Parents are naturally concerned about summer bug bites. Not only are itchy, red insect bites enough to take the fun out of any picnic or beach trip, there is real concern about insect-borne diseases, like Rocky Mountain spotted fever and West Nile virus.On the other hand, many parents have heard that N,N-Diethyl-Meta-Toluamide (DEET), one of the best insect repellents, can be harmful for young children. DEET-free repellents may be hard to find in Cumberland County and sometimes don't work as well.
What's a mom or dad to do? Here are some points to remember:
Some DEET-free repellents include products like Avon's Skin-So-Soft, which is used by the United States Army for its insect repellent purposes for troops in jungle training. Other options include:
nat ural essential oils, like citronella, patchouli, clove, and makaen, which provide about 2 hours of repellency
DEET-containing repellents may be used on children down to age 2 months with the following precautions:
Apply DEET sparingly on exposed skin; do not use under clothing.

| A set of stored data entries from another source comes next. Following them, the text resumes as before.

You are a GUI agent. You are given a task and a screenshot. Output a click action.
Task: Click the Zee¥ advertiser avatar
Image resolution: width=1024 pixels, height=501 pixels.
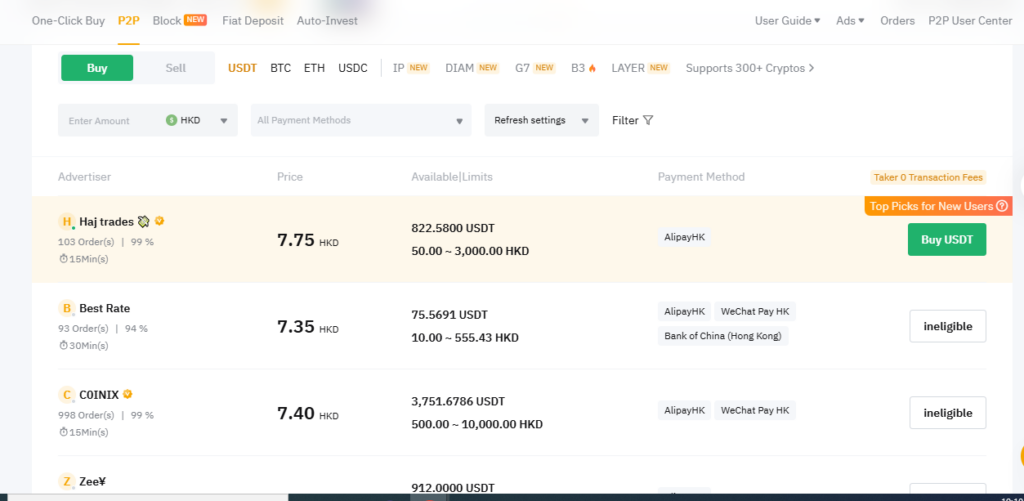(67, 482)
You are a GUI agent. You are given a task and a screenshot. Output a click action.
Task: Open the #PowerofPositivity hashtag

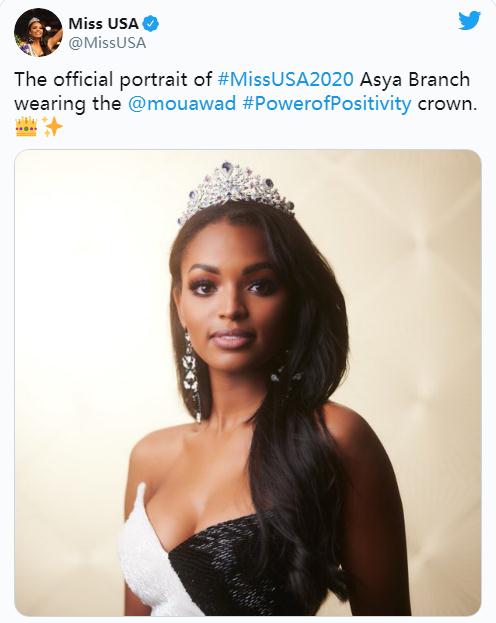tap(327, 104)
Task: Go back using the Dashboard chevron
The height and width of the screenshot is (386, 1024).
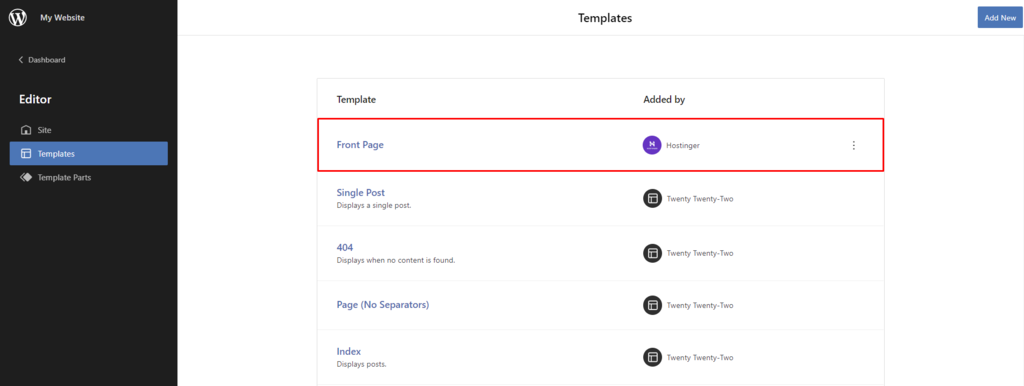Action: [x=20, y=59]

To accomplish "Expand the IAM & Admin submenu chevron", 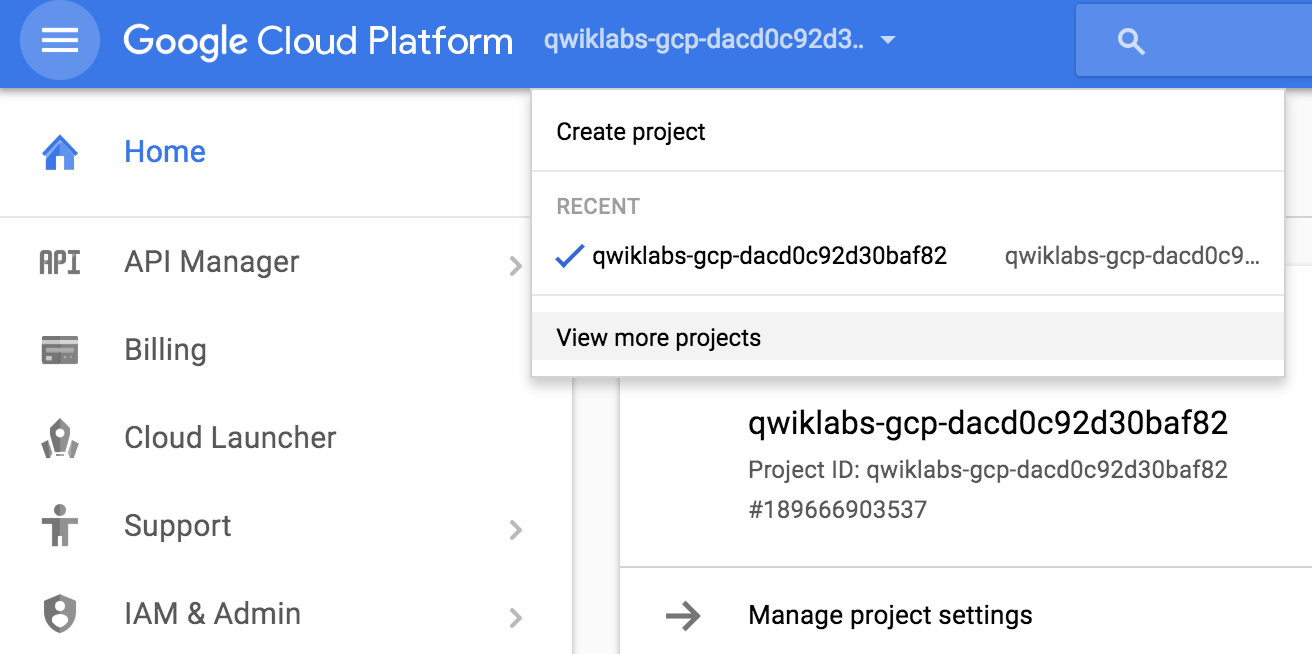I will coord(515,617).
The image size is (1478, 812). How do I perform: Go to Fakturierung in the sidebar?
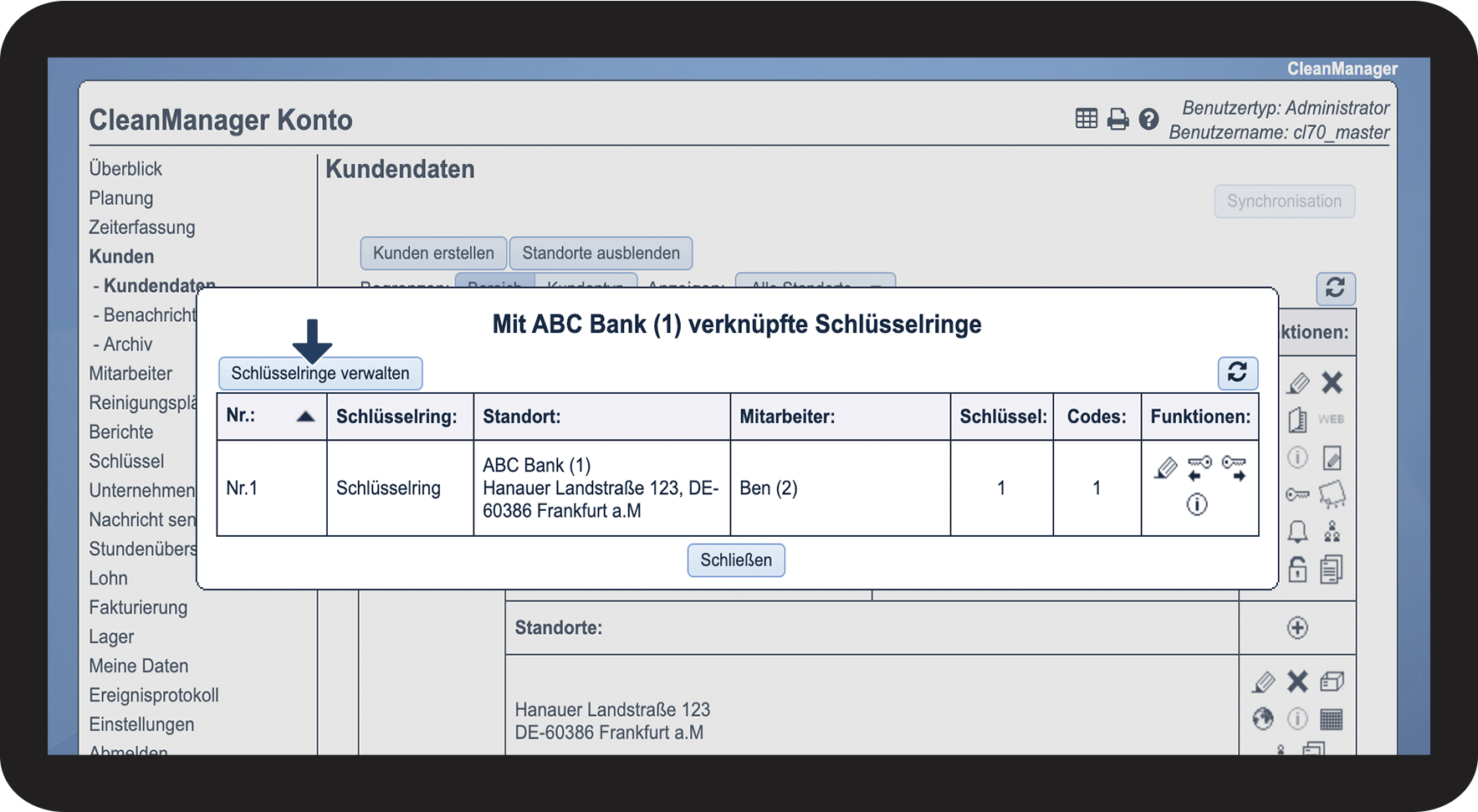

Do not use DEET on the hands of young children; avoid applying to areas around the eyes and mouth.
Do not use DEET over cuts, wounds or irritated skin.
Wash treated skin with soap and water after returning indoors; wash treated clothing.
Avoid spraying in enclosed areas; do not use DEET near food.
DEET should not be applied more than once a day.
Pick a repellent with a relatively low concentration of DEET (under 30%). Some products contain as low as 6% DEET. Other products (typically with names like "Outdoorsman" or "Woodsman") have concentrations of over 30% DEET.